Record set:
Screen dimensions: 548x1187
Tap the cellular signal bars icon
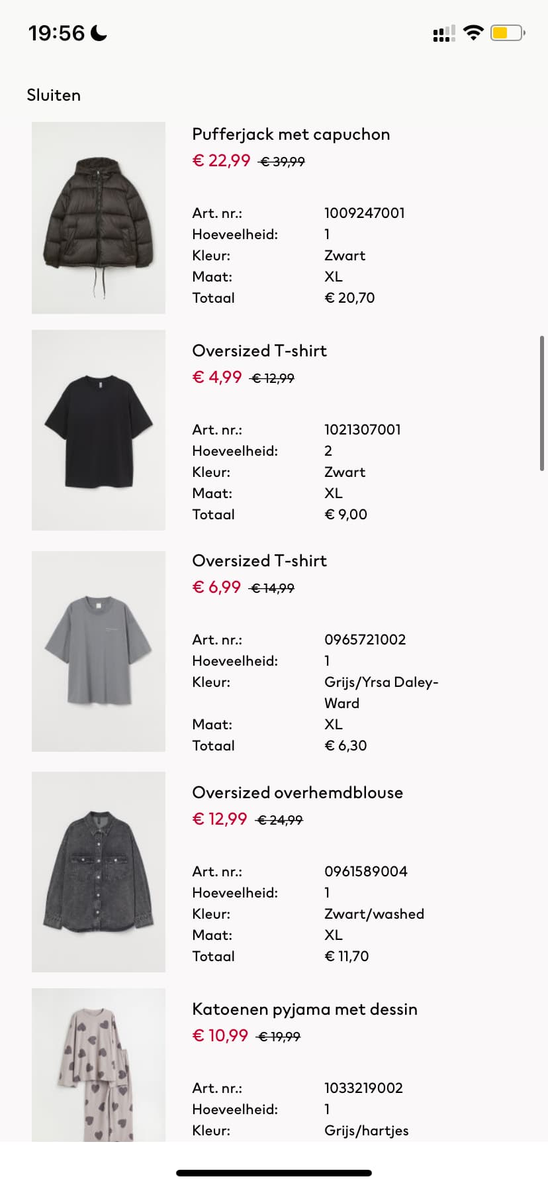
---
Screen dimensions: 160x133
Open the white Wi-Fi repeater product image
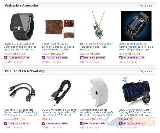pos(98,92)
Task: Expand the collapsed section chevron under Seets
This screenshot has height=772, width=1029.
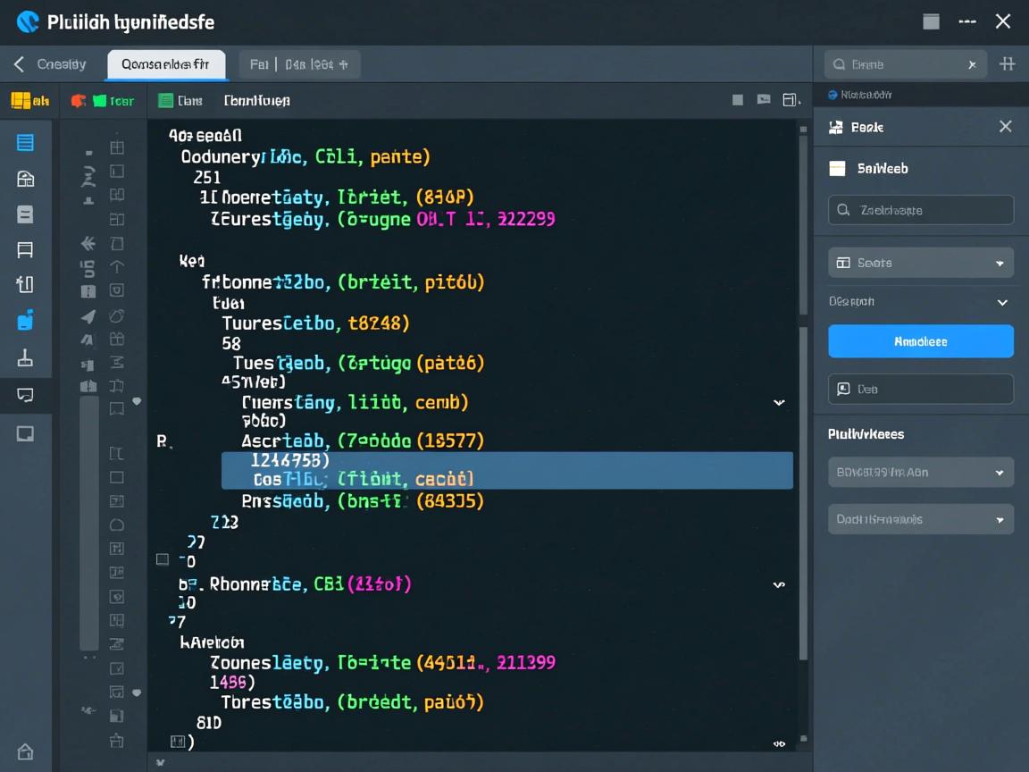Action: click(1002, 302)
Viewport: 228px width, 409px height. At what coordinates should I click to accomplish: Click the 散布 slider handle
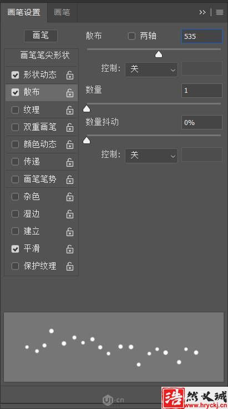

Exercise goal:
Reproduce the lines starting at the one containing "Screen dimensions: 548x1187" and stopping after the one containing "Tap the cellular signal bars icon", renaming "cellular" to "mobile" and leaving everything else unchanged.

Exercise response:
Screen dimensions: 548x1187
Tap the mobile signal bars icon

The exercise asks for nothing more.